Jan Peczkis: Aparat bezpieczeństwa w Polsce (UB): Żydowska nadreprezentacja.



Ten tom niewiele mówi o modus operandi znienawidzonej Bezpieki, która jest generalnie eufematyzowana jako polskie Ministerstwo Bezpieczeństwa Publicznego, i skupia się prawie wyłącznie na osobach APARATU O BEZPIECZEŃSTWIE W POLSCE: JEST WIODĄCA CADRES, Tom 1, 1944-1956, jest tytułem tego naukowego dzieła polskojęzycznego. Jest publikowany przez IPN (Polski Instytut Pamięci Narodowej).

Gdy Armia Czerwona wypędziła nazistowskich niemieckich okupantów z Polski, ZSRR z zachodnim przyzwoleniem (Teheran i Jałta) przystąpił do przymusowego zainstalowania komunistycznego rządu marionetek. UB (Bezpieka), przedłużenie strasznego sowieckiego NKWD, była tajną policją stworzoną do aresztowania, torturowania i mordowania Polaków znanych lub podejrzanych o brak poparcia dla "nowego porządku". [Jeden z krewnych mojego wuja "zniknął", chociaż nigdy nie był zamieszany w coś, co było politycznie zdeterminowane.) Ponadto w więzieniach uwięziono ponad sto tysięcy Polaków. (str. 25). Bezpardonowe panowanie terroru zmusiło resztę ludności do skrajnego poddania się.

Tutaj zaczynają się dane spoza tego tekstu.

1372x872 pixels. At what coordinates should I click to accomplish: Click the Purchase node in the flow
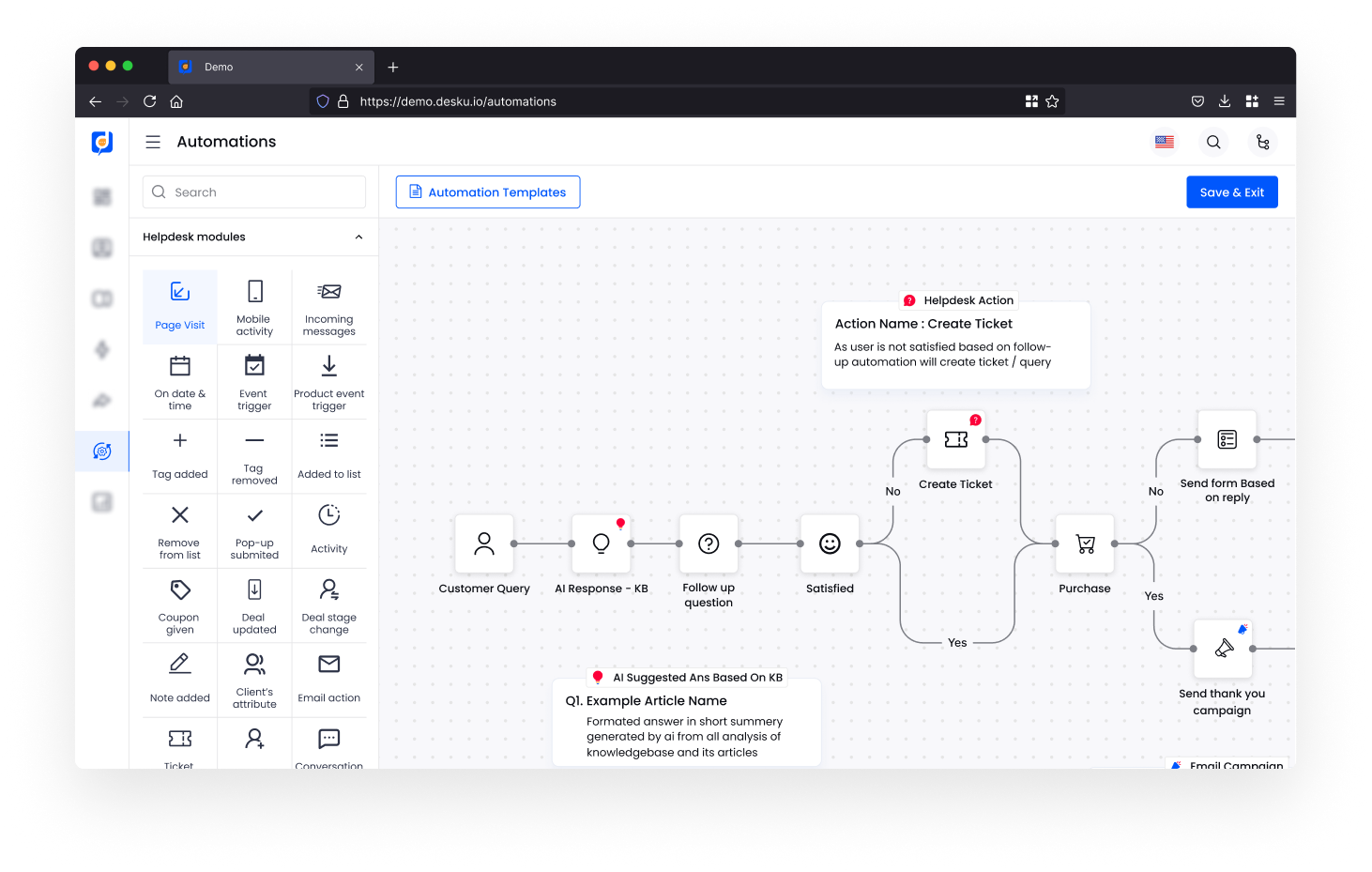[1084, 543]
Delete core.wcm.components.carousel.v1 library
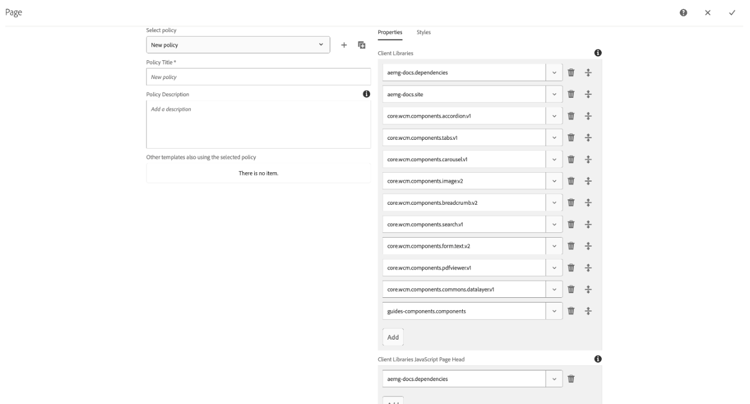 pyautogui.click(x=571, y=159)
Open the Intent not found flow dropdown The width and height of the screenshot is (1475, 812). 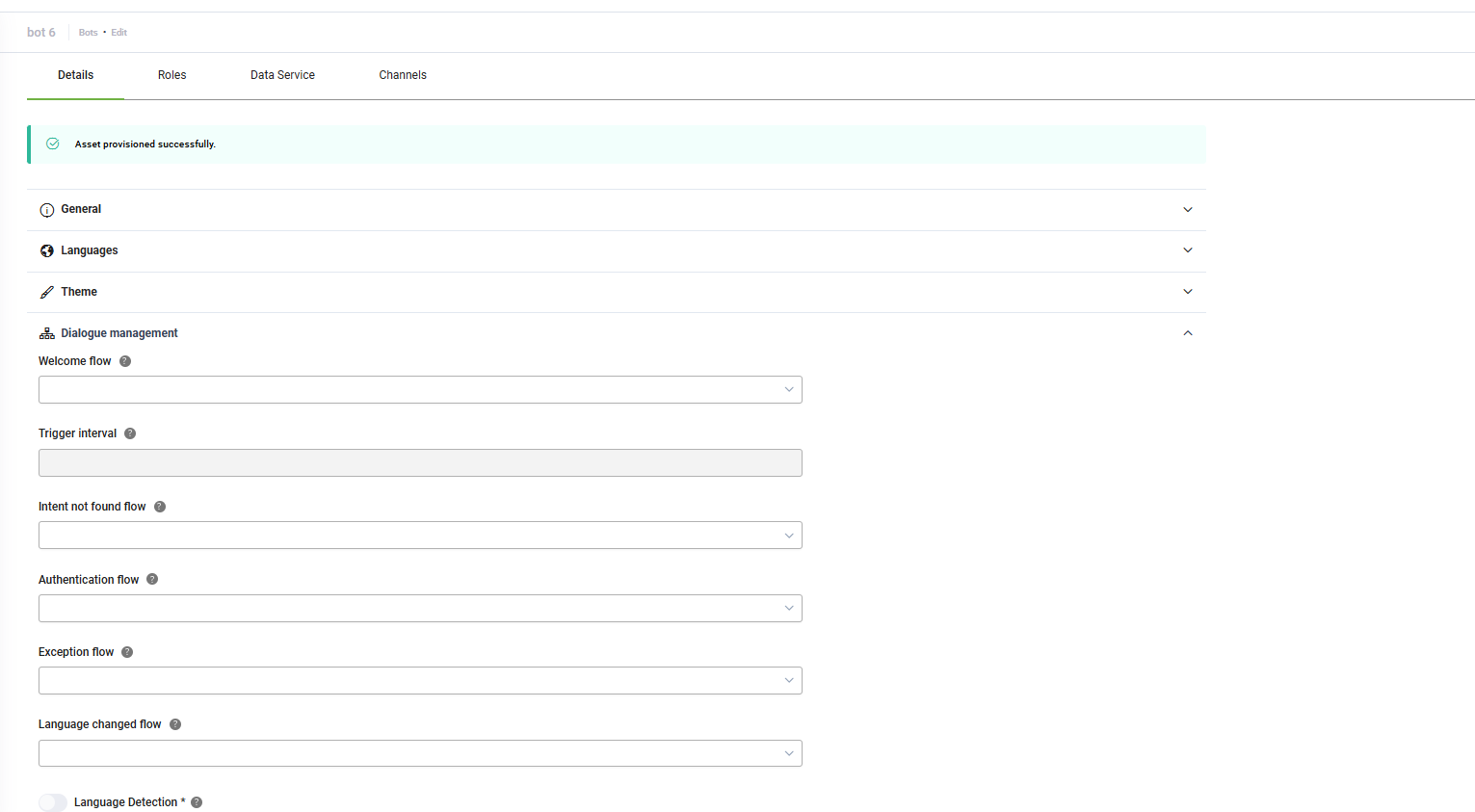point(420,536)

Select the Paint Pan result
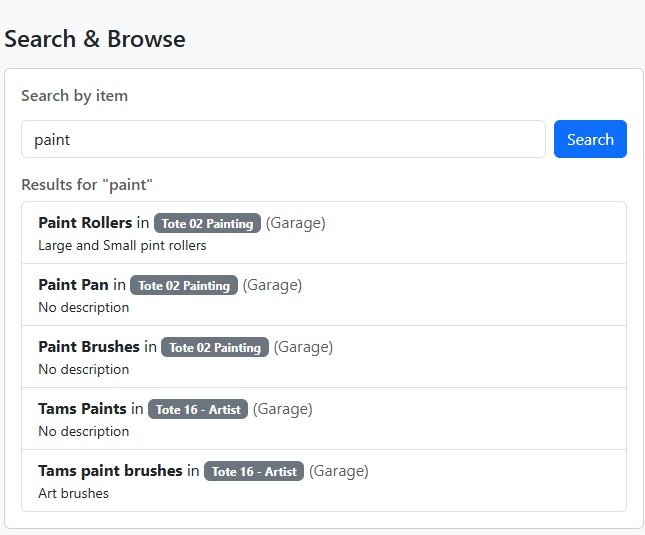(73, 285)
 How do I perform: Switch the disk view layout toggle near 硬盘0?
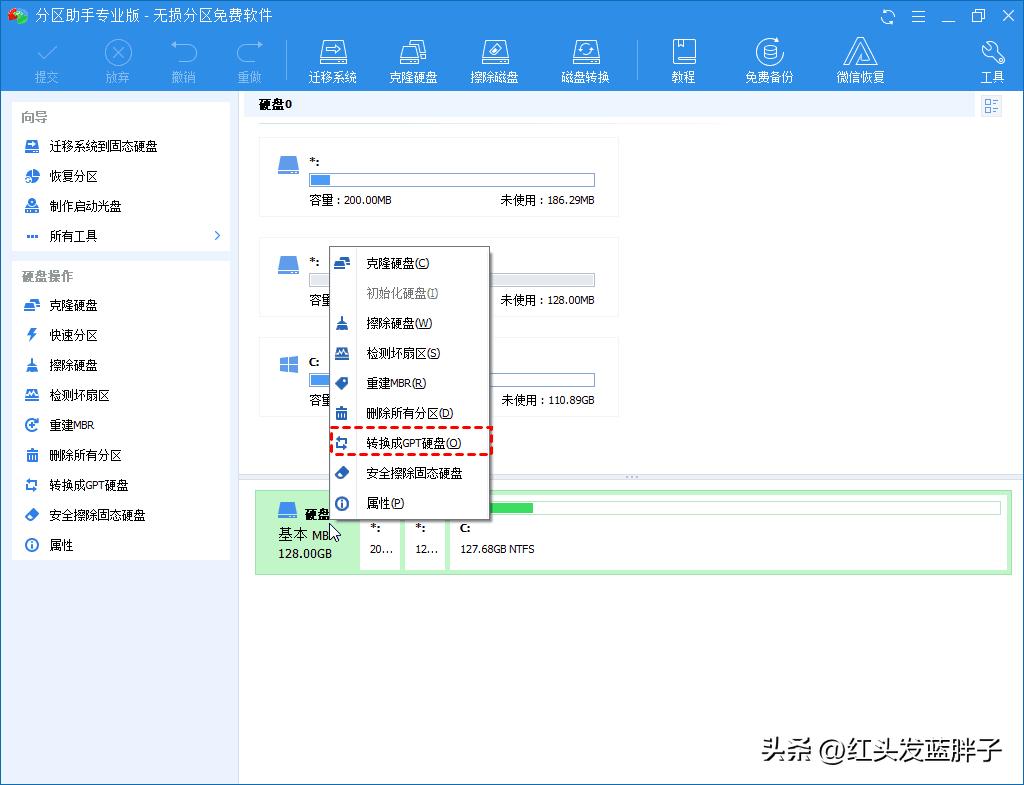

Ten tom niewiele mówi o modus operandi znienawidzonej Bezpieki, która jest generalnie eufematyzowana jako polskie Ministerstwo Bezpieczeństwa Publicznego i skupia się prawie wyłącznie na osobach. Szwagrzyk opiera swoją podróż przede wszystkim, ale nie wyłącznie, na skrupulatnym badaniu źródeł archiwalnych, zwłaszcza archiwów UB, które zostały odtajnione w 2002 r. (S. 49). Jego bogaty indeks nazwisk składa się z listy ponad 5300 bezpiekańskich oficerów. Szwagrzyk poświęca większość tekstu tego tomu na tabelaryczny podział tych nazw według miasta, rangi oficera i dat doręczenia. Ponieważ funkcjonariusze UB często byli obsługiwani w więcej niż jednym miejscu, zanim przenieśli się do innego, niektóre z tych samych nazw pojawiały się w różnych lokalizacjach w różnych latach.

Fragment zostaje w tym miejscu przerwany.